Xen Virtualization: Migrating 32-bit domUs to 64-bit dom0s

Virtualization provides the facility to run multiple isolated computer operating systems on one piece of computing hardware. There has been a huge increase of interest in virtualization technology because recent advances in multi-core technology provide significantly more computing power in each machine with ever decreasing costs. Virtualization is one of the best ways to take advantage of these big changes in hardware.

Currently, Xen is the most mature FOSS (Free and Open Source Software) virtualization technology. Although we love the idea of KVM, since it requires a special processor extension on X86 systems, it cannot work on older hardware. So for at least another few years, we think Xen is the more flexible choice for FOSS virtualization projects.

The Xen infrastructure consists of the Xen hypervisor which “runs the show”, a domain 0 (dom0) which runs a special, privileged version of the operating system (typically Linux, but NetBSD and Solaris are also supported), and one or more domain U (domU) “guest” (or “User”) operating systems. We have found that Xen is easy to configure in many situations, but we encountered some complications in running a domU on a dom0 with a different architecture.

We recently migrated some 32-bit domUs running Debian Etch (4.0) from a 32-bit dom0 to a newer 64-bit dom0 running Debian Lenny (5.0). We did a direct move (using rsync) of the Logical Volume Manager (LVM) slices from the 32-bit dom0 to the 64-bit dom0. This means we’d now be running our 32-bit Etch domUs on a 64-bit Lenny dom0.

The first question was whether this would be possible. Absolutely! 32-bit domUs have no trouble running on 64-bit dom0s, we could even use the 64-bit Xen kernel in these 32-bit systems to avoid additional kernel installations we’d need to maintain on the dom0. The second question was whether we could properly load the 64-bit kernel modules inside our domU. Again, yes! But with a caveat: the domUs were 32-bit Etch, so the 64-bit Lenny kernel modules were not simply installable via apt. We realized that copying over the .deb package for the kernel modules and running dpkg -i --force-architecture linux-modules-2.6.26...deb would not be a maintainable way to handle the kernel module updates moving forward. So we weighed our options:

1. Serve these modules via a network file system (such as NFS) to each domU on bootup.

2. Deploy a script that would notify the domU and copy the new kernel modules .deb to it for installation. We could then install the new module package at our discretion.
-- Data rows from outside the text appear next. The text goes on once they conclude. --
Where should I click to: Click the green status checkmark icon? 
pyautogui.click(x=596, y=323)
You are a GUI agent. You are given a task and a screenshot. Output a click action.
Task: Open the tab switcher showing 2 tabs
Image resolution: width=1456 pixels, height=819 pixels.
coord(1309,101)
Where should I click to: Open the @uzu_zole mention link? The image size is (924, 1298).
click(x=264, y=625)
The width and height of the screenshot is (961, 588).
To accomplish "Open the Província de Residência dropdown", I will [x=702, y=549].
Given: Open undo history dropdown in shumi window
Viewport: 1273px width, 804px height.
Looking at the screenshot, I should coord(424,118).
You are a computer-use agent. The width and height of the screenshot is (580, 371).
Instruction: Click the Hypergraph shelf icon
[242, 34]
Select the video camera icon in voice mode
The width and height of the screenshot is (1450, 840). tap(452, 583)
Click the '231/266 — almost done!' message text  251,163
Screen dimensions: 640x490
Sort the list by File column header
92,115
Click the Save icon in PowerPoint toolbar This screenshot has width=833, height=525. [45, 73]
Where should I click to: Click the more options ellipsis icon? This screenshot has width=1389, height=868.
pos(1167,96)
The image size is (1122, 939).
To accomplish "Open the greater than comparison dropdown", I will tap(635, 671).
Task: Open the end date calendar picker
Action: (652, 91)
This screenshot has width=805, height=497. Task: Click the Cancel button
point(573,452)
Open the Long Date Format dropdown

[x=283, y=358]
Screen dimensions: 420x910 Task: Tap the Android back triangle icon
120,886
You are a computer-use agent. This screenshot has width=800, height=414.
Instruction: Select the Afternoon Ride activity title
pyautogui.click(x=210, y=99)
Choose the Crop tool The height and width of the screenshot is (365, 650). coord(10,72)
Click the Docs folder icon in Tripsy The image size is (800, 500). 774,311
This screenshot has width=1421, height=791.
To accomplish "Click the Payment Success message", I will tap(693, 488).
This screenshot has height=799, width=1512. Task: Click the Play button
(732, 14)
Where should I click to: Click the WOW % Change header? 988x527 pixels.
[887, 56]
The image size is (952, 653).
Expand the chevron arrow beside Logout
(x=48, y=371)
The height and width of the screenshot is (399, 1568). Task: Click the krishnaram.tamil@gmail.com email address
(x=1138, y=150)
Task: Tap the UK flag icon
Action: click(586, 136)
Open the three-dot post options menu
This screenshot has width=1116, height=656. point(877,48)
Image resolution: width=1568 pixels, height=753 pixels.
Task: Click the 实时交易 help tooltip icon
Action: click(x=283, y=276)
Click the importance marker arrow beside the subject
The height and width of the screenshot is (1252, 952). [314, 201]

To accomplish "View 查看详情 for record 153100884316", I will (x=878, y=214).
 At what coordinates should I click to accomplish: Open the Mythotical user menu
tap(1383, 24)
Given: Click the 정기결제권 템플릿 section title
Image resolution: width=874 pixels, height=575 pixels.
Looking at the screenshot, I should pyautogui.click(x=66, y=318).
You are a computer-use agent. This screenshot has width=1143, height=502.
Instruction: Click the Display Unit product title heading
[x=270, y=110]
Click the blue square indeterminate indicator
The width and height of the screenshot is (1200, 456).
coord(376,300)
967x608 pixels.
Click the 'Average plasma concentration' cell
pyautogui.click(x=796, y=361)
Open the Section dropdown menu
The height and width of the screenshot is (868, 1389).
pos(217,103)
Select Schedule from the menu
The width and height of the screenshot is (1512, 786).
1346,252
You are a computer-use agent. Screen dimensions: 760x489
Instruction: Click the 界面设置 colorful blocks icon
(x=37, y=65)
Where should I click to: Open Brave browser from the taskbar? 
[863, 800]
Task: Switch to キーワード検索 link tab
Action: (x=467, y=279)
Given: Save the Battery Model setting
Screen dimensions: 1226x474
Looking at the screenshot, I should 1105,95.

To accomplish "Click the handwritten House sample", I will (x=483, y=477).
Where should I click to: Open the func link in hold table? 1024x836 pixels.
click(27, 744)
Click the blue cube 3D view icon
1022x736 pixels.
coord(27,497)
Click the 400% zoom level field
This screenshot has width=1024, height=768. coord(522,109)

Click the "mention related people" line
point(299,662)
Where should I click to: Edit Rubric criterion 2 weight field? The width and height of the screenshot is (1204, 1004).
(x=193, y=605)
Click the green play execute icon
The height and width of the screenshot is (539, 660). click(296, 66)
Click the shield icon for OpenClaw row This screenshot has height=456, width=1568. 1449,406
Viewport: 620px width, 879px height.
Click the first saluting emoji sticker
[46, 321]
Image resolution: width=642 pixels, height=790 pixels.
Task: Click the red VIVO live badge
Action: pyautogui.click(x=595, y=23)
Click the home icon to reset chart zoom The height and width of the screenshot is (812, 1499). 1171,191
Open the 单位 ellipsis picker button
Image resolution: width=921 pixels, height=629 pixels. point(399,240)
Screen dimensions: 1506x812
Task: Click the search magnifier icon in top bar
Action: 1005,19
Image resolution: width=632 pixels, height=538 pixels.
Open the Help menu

We decided that the first option violated our strict security policy which calls for running as few services on the dom0 as possible. Since the second solution is scriptable and therefore automatable, it fit our vision of having easily maintainable systems regardless of the underlying complexity. So we installed the 64-bit modules prior to migration so that all the proper modules would be loaded as soon as we brought up the domU on the new Dom0. The result was a flawless migration of our 32-bit domUs to the new 64-bit dom0.